Butternut Squash Curry
- 1 cup long-grain brown rice
- 5 cups plus 1 tablespoon water
- 2 small butternut squash (2 pounds), peeled, halved lengthwise, and seeded
- 1 large onion, cut into large chunks
- 4 garlic cloves
- 1 tablespoon neutral-tasting oil, such as canola or safflower
- 1 teaspoon mustard seeds
- 1 teaspoon fennel seeds
- 1/4 teaspoon ground coriander
- 1 piece (2 inches) fresh ginger, peeled and finely grated
- 2 tablespoons tomato paste
- Coarse salt
- 1/4 teaspoon crushed red pepper flakes
- Cilantro, for garnish
- Lime wedges, for garnish
- Place rice in a medium saucepan.
- Add 2 cups water and bring to a boil; stir once, and reduce heat.
- Simmer, covered, until rice is tender and has absorbed all liquid, 35 to 40 minutes.
- Remove from heat; let stand 10 minutes (covered).
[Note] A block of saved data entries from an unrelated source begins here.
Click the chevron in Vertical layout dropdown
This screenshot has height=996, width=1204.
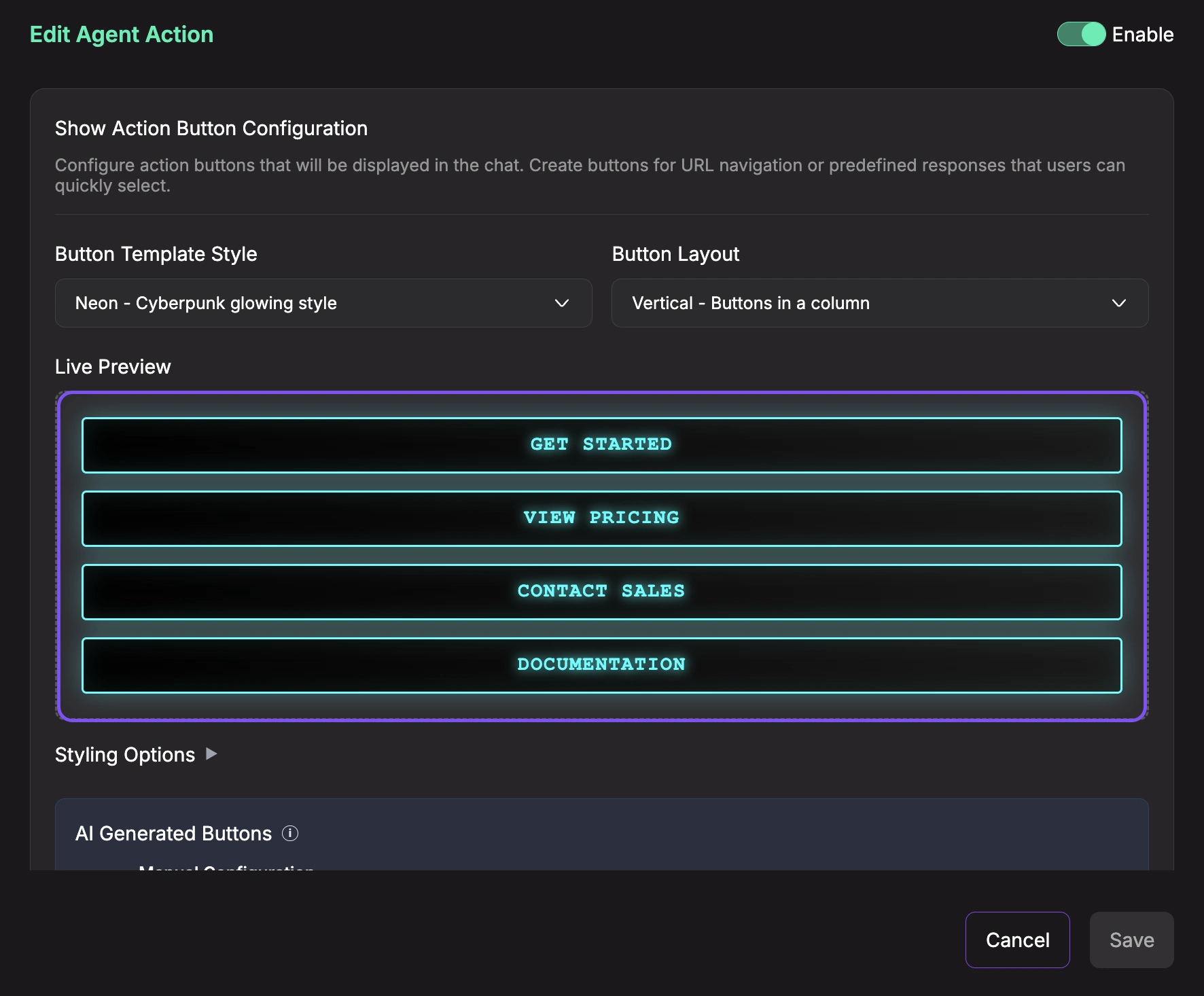[1118, 303]
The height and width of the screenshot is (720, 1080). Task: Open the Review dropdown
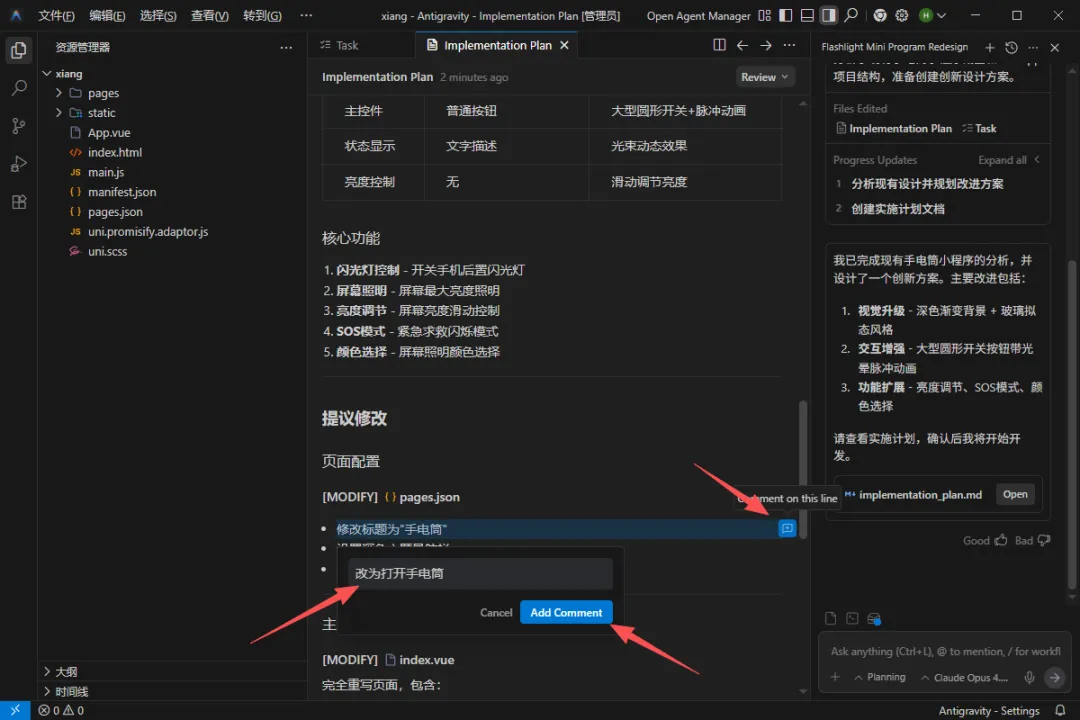[765, 77]
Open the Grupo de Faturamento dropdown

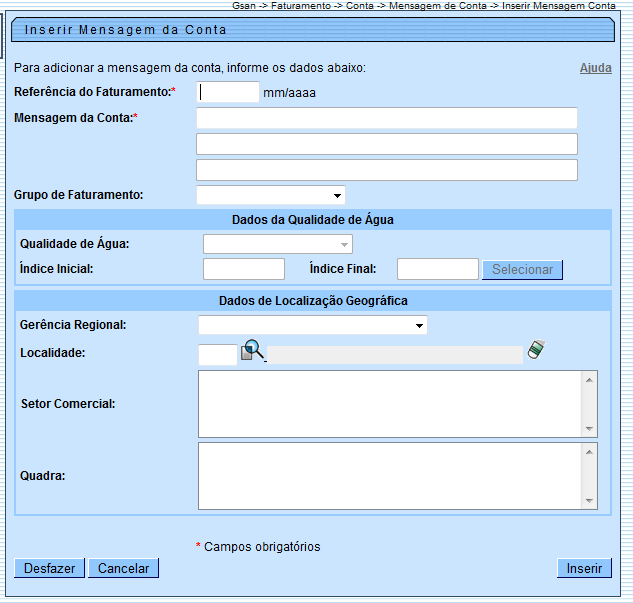pos(271,195)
- Meanwhile, cut solid sections of squash into large chunks and seeded sections into 3/4-inch thick wedges.
- Puree onion, garlic, and 1 tablespoon water in a blender until smooth.
- Heat the oil in a 4-quart pot over medium.
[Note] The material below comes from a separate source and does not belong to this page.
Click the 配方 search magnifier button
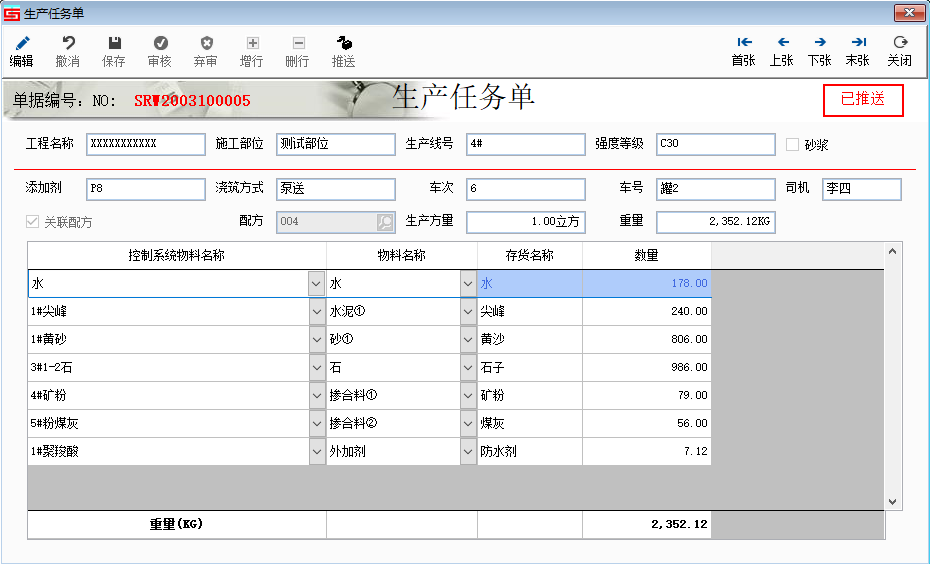Viewport: 930px width, 564px height. click(x=385, y=223)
- Add the mustard and fennel seeds and the coriander; cook, stirring, until fragrant, 1 to 2 minutes.
- Stir in the onion paste and ginger.
- Cook, stirring often, until caramelized, 6 to 8 minutes.
- Add tomato paste, and cook 1 minute, stirring and scraping bottom of pot, if needed.
- Stir in remaining 3 cups water, 2 teaspoons salt, and red pepper flakes.
- Add squash, and cover partially.
- Bring to a boil.
- Reduce heat, and simmer gently until squash is tender, 12 to 15 minutes.
- Fluff rice with a fork, then divide among four bowls.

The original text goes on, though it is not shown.